If you thought Samsung’s flagships had a poor showing this year, think again. Because the Galaxy Note 20 series just received a high-profile certificate recognizing the engineering excellence of it hole-pin cutout. The display hole, that is.
Vouching for this achievement is UL, formerly known as Underwriters Laboratories, a renowned product certification agency. The Illinois-based company attested the Galaxy Note 20 Ultra 5G‘s 6.9-inch display as absolutely unprecedented in terms of seamless perforations.
It even awarded an identical hole brilliance rating to the Galaxy Z Fold 2, thus further solidifying Samsung’s mobile innovation leadership throughout 2020. A press release commemorating this hardware breakthrough suggested this is just the beginning of Samsung’s circular cutout dominance.
There’s even a wholesome sticker immortalizing this pivotal point in smartphone history that you can view below.
One small hole for a Galaxy Note, one giant hole in Samsung’s 2020 marketing strategy
Sardonic introductions aside, UL’s Hole Area Clarity certification holds some legitimate technological significance. Primarily on account of confirming Samsung perfected the art of cutting camera holes in modern display panels.
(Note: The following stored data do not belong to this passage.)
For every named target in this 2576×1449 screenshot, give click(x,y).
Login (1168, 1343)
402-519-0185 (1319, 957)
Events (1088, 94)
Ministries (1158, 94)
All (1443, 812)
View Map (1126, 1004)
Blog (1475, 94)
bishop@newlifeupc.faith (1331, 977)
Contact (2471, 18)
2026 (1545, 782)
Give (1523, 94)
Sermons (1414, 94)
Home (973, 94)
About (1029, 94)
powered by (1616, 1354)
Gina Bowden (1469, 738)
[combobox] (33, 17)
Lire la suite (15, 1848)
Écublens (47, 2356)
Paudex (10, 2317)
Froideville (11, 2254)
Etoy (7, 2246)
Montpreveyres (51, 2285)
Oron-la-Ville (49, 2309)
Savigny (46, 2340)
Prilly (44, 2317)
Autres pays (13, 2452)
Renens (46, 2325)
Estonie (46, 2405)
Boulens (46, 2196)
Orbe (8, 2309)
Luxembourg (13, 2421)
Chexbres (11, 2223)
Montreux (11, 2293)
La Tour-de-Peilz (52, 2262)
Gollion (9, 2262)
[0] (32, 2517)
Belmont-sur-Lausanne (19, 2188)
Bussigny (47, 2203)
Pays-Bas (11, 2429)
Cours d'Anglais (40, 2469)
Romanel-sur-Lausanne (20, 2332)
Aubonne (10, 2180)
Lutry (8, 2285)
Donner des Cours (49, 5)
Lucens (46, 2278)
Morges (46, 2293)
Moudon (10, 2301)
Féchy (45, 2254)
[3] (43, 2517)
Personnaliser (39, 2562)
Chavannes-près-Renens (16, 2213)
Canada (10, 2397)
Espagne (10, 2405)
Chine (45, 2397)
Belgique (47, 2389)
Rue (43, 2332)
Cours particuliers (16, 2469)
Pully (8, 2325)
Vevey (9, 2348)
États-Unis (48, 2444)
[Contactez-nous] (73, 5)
The areas surrounding the two flagships’ Infinity-O circlets are virtually indistinguishable from the rest of their Super AMOLED screens. And their transitional color deviations are so minuscule that they amount to under two Delta E in total.
That’s based on a painstakingly scrupulous 12-point perimeter sample; which is the epitome of an overkill for measuring something as inconsequential as camera hole seamlesness.
We’re talking about a uniformity level so remarkable that Samsung bestowed it with a name, branding the milestone “Iris Ring.” Elitist? Sure. Undeserved? Actually… no, not really.
Annual mediocrity status: celebrating holes in glass
With that said, there’s a fine line between acknowledging minor product innovation and grasping at marketing straws. If you’re the world’s leading smartphone brand, a pair of hole excellence certificates belongs firmly to the latter category. Yet Samsung got a bit carried away this week.
It happens, especially amid such an utterly underwhelming year that 2020 ended up being for the upper bracket of the Galaxy family.
Between a categorically average battery life, mediocrity incarnate that is the Exynos 990, and an outright hostile pricing strategy, the latest generation of Galaxy flagships doesn’t have a lot going for it; at least if directly compared to pretty much any premium smartphone range launched in recent memory, including Samsung’s 2019 devices.
And nothing drives that point home as Samsung’s self-indulgent celebration of circles dominating this week’s agenda at the conglomerate. It’s pretty surreal to witness the world’s top Android smartphone manufacturer scrambling to give the full PR treatment to such a tangential milestone.
Yet here we are, eight months and half a dozen $1,000 smartphone models into the year… looking at Samsung boasting about its mastery of cookie-cutting glass. UL’s 5G-ready display label the Galaxy S20 family earned this spring looks like a Nobel-worthy breakthrough in comparison.
Let’s just hope we’re in for a decidedly pivotal device generation next year. Because 2020 gave us arguably the weakest follow-ups in over a decade of Samsung’s tick-tock product strategy.